• [Assigned task]: Beginning at the line that contains "The width and height of the screenshot is (854, 859).", reproduce the entries below exactly, ending with the line that contains "the dropdown showing". Omit each picture.

• [Records shown]:
----------------------------------------
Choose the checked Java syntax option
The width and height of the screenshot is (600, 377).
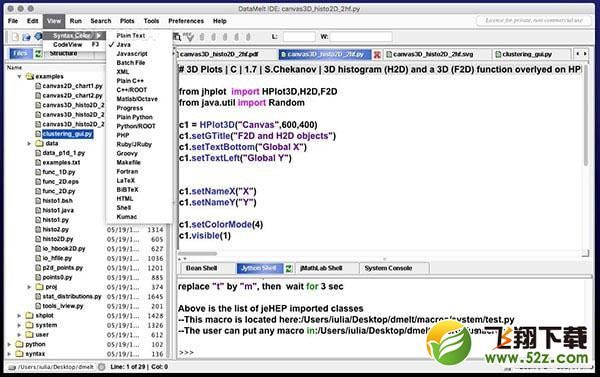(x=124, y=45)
----------------------------------------
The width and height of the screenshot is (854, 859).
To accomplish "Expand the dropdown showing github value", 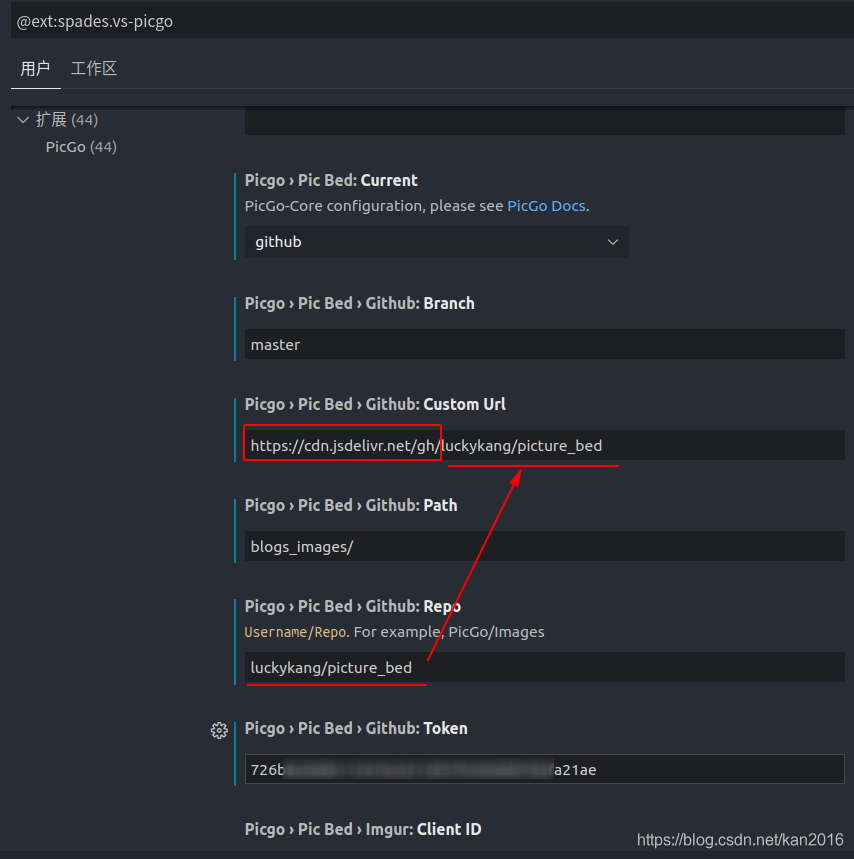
----------------------------------------
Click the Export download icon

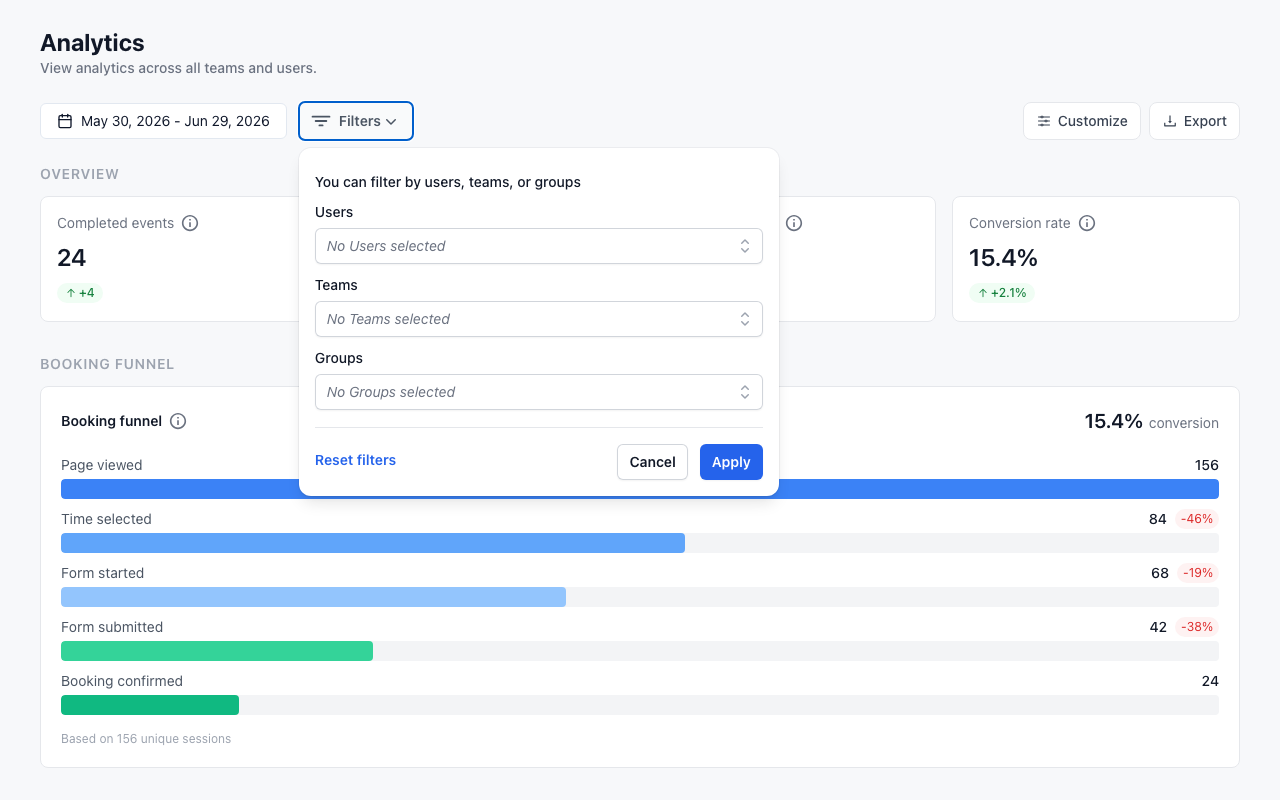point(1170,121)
----------------------------------------
• [Task response]:
The width and height of the screenshot is (854, 859).
To accomplish "Expand the dropdown showing github value", 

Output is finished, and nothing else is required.